Worst that ever happened to me was losing 2 disks and a controller card simultaneously with a the main logic board and UPS of a RAID 50 server array in a lightning storm. We replaced the logic board the following day, along with disk spares and the controller card from shelf spares, and were up and running, rebuilding the arrays in the background, about 6 minutes after laying down the screwdriver.
posted by paulsc at 4:59 PM on April 27, 2006


Incidentally, be sure to put swap on RAID too. Some people advise not doing this, but I don't understand why

Going to swap's a speed killer/disk hog as it is. Swapping to /dev/md? makes it orders of magnitude worse. It used to also mung things pretty bad in the 2.6 kernels IIRC. Dunno if that's been fixed.

It's also unnecessary if you want a RAID0 swap - All you have to do is make a swap partition on each drive, and set them up with the same priority in fstab - The kernel will alternate between the drives, giving you almost all the benefit and still running at a reasonable speed.

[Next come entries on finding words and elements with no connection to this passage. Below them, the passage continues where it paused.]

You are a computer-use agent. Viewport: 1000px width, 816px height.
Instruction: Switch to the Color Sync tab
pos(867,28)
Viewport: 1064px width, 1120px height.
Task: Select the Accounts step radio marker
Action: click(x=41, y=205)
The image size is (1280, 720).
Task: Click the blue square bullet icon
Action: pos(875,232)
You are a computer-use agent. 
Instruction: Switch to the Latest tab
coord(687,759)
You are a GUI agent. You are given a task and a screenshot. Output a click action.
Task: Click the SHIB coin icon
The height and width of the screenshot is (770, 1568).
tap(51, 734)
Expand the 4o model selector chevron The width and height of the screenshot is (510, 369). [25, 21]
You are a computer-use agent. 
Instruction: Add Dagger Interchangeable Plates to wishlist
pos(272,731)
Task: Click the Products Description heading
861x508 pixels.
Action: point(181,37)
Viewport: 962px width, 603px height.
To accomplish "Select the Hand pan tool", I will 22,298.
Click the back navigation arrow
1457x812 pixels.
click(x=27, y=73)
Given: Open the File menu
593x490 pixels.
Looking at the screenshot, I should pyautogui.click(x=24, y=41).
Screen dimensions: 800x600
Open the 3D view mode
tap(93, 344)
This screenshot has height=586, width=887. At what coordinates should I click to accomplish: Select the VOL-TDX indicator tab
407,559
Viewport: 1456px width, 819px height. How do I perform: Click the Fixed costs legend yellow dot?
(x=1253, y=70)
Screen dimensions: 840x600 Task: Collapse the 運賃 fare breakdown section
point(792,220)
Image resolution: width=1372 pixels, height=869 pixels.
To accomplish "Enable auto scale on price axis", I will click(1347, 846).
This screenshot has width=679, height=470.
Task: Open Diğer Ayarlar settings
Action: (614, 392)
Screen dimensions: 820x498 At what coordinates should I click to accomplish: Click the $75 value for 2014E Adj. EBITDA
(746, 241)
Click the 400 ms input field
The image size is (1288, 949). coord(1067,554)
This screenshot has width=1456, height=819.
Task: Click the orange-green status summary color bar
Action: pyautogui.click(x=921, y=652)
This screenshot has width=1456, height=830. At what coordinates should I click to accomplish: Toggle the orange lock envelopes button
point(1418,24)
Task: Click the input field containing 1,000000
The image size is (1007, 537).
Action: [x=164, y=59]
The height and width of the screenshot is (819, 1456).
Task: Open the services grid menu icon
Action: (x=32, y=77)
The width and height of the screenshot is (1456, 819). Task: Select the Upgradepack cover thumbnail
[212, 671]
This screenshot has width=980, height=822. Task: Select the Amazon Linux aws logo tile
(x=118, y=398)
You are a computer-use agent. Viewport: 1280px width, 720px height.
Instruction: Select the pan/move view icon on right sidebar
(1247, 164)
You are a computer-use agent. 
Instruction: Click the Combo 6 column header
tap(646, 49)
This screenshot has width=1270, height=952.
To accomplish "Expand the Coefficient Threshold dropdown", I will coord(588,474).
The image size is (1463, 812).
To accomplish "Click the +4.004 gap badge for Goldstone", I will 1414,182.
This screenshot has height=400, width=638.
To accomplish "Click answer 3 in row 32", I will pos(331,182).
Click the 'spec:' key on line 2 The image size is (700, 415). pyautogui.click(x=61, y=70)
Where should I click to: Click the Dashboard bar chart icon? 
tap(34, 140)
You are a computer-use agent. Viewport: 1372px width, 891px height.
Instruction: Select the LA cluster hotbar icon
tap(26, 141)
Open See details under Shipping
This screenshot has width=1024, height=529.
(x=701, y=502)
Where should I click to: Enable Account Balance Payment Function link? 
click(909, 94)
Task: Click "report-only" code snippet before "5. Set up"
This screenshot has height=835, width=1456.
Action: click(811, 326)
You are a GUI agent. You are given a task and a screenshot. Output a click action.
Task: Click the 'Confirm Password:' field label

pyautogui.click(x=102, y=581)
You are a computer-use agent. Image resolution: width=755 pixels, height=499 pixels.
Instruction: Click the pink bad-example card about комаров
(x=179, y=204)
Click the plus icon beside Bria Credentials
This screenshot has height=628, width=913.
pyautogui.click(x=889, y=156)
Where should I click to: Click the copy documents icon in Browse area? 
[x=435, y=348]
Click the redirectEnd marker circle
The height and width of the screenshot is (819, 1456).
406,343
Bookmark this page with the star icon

-- if a disk fails, you want to keep running, and if that disk is your swap disk and it's not redundant, you won't keep running.

The last I heard, most HDC drivers wouldn't stay up after a bunch of drive read errors mung things, anyways. If you need 99.999999% availability, you really aught to bite the bullet and get a hardware RAID system with hotplug and all the goodies. SoftRAID is about the preserving the data, not uptime.
posted by Orb2069 at 6:34 PM on April 27, 2006


We had an Areca ARC-1260 controller running a 16-disk RAID 6 Open-E iSCSI array fail on us. We breathed a huge sigh of relief when we installed a new ARC-1260 and everything ran exactly as before.
posted by I EAT TAPAS at 8:38 PM on April 27, 2006


If you have a spare controller of the same model, will it recognize the drives as an already-existing RAID array?

Good controllers will do this.

Compaq controllers are very good at this: They immediately recognize a RAID array, even if it was created by a different Compaq RAID controller.

I've pulled 5 disks from one Compaq server, put them into another Compaq server (different model, different controller) and could immediately use it as if nothing happened.

They also notice when you swap the drives around and go "oh, you reordered the drives, okay, I've updated my configuration".